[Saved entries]
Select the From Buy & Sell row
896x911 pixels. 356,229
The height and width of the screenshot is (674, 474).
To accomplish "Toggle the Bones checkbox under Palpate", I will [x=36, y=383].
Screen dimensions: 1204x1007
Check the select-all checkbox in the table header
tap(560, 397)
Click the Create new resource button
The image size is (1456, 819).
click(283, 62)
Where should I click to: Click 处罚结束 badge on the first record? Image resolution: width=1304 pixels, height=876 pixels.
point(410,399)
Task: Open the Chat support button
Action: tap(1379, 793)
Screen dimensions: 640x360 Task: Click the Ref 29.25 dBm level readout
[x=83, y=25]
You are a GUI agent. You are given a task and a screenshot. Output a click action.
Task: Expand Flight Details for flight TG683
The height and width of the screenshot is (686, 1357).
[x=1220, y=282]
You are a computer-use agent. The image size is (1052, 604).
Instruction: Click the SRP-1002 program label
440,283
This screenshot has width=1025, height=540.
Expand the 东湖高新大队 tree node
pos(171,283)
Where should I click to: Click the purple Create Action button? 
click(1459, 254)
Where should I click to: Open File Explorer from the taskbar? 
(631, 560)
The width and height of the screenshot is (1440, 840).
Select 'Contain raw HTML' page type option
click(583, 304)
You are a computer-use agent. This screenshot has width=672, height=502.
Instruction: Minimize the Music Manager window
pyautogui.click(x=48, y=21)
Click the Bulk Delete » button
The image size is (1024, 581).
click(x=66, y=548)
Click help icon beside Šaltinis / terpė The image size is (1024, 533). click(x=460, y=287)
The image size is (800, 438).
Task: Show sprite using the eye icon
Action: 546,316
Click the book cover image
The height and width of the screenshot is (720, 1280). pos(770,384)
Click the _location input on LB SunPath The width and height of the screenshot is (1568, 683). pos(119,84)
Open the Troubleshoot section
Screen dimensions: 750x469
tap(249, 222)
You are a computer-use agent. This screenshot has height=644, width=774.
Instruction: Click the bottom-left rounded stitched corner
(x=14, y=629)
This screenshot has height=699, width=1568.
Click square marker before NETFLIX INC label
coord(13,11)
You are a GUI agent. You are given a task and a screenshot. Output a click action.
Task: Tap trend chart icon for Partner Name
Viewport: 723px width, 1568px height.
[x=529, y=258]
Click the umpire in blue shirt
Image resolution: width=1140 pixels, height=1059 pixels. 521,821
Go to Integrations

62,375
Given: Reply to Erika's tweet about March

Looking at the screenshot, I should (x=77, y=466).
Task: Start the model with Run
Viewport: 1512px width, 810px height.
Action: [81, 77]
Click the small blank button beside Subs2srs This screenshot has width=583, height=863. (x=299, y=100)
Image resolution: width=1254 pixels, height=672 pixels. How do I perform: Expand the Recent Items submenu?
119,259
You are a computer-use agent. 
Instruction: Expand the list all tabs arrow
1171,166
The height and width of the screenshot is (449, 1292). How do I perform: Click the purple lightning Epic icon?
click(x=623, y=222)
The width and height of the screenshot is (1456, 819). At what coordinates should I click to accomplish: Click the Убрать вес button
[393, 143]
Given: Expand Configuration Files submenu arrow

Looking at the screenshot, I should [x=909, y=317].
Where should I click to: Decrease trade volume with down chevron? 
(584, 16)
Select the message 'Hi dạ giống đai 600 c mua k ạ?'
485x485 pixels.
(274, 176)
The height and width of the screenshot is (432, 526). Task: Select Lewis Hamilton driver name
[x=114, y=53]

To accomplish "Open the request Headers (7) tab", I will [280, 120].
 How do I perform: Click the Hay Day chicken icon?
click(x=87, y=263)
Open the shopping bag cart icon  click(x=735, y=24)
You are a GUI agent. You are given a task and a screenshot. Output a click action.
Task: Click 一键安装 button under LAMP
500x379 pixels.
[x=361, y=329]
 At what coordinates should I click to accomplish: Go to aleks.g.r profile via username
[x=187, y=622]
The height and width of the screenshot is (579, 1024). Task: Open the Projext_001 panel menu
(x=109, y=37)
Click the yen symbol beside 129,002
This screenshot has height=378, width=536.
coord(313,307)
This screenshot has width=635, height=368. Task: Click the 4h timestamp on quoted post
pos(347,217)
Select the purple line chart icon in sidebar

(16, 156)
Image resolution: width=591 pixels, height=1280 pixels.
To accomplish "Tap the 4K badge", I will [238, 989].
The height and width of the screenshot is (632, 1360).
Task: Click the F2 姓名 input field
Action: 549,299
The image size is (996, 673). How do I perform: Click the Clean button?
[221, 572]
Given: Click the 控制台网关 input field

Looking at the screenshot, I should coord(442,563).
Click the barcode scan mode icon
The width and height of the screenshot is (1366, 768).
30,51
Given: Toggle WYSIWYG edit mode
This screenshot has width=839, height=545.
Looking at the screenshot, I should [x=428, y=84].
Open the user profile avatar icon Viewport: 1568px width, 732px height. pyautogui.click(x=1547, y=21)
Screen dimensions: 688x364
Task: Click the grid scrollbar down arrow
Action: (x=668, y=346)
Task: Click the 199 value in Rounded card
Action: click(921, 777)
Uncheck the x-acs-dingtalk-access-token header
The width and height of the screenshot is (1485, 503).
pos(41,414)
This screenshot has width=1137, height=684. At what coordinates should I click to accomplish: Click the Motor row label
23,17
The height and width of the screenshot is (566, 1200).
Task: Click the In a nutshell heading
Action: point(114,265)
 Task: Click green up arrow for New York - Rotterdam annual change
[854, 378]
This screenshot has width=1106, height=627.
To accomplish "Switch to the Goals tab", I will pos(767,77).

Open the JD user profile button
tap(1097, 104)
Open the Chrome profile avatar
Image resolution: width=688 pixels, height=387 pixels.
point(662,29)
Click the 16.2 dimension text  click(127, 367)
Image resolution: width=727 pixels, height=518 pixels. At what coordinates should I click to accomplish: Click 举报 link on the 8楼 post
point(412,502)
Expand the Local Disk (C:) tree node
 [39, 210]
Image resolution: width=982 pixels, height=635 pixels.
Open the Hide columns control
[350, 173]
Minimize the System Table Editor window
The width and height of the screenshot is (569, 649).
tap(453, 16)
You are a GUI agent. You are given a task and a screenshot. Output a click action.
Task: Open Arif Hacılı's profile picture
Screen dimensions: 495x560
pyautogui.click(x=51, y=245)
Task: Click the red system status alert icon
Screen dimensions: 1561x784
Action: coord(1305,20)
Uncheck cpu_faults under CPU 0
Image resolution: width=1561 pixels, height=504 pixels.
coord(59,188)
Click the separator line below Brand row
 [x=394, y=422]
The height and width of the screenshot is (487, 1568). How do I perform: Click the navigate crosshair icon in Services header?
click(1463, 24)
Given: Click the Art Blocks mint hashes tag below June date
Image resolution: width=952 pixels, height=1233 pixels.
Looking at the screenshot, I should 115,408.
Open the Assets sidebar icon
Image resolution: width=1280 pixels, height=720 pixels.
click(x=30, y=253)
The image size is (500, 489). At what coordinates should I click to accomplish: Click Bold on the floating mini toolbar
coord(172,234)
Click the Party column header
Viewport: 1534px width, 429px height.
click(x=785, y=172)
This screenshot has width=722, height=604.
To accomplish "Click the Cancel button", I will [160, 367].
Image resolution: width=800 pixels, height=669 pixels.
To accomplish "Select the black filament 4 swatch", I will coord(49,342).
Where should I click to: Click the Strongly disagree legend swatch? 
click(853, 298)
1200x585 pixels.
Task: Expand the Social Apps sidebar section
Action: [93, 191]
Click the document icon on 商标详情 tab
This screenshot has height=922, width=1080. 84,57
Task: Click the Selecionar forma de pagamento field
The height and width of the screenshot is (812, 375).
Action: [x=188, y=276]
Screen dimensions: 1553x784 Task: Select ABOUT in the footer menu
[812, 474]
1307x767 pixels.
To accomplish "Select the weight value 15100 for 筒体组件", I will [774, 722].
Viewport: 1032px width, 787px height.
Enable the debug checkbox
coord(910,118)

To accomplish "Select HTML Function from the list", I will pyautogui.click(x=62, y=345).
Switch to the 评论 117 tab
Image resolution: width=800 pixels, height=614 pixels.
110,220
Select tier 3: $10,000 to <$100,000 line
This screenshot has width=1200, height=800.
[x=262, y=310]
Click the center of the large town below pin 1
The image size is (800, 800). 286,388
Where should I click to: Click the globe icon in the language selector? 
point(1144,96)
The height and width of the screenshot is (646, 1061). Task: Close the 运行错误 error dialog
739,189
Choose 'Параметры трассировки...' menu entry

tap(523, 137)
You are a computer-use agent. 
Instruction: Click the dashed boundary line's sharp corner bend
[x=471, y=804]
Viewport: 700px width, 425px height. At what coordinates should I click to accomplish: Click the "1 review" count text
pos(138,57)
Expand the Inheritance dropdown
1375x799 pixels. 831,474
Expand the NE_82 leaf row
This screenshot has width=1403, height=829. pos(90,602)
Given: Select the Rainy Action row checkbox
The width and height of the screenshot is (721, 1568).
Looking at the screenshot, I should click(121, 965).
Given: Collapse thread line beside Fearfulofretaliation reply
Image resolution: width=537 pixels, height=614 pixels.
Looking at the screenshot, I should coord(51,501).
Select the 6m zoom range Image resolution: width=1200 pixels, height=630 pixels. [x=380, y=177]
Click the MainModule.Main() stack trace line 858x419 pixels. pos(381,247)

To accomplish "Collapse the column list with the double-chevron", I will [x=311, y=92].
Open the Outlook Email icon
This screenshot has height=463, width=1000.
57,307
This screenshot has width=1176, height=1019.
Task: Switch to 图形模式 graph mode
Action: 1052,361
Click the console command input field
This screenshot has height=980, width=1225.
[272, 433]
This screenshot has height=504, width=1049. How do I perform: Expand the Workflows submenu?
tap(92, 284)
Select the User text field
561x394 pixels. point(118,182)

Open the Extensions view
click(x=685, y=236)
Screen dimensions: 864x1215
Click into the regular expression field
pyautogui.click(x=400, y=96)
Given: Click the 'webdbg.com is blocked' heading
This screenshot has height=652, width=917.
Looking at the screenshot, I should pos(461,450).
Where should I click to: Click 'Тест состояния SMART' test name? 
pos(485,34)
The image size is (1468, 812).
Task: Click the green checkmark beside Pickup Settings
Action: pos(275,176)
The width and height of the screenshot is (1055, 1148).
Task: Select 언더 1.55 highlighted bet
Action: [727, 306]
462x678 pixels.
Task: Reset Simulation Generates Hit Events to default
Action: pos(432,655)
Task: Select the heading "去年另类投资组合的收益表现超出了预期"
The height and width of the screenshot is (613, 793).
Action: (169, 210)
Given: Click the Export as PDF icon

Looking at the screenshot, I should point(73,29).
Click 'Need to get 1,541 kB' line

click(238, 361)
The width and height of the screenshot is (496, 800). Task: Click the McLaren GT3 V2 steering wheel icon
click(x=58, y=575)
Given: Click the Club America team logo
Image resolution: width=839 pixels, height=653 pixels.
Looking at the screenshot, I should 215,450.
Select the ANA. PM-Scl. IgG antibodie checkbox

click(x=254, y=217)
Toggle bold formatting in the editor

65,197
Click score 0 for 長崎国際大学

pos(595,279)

### What to do
All lines above that include the word "computer" must be copied into the answer.

### Answer to the exercise
You are a computer-use agent. The image size is (1052, 604).
You are a computer-use agent. This screenshot has width=672, height=502.
You are a computer-use agent. This screenshot has height=644, width=774.
You are a computer-use agent. 
You are a computer-use agent. 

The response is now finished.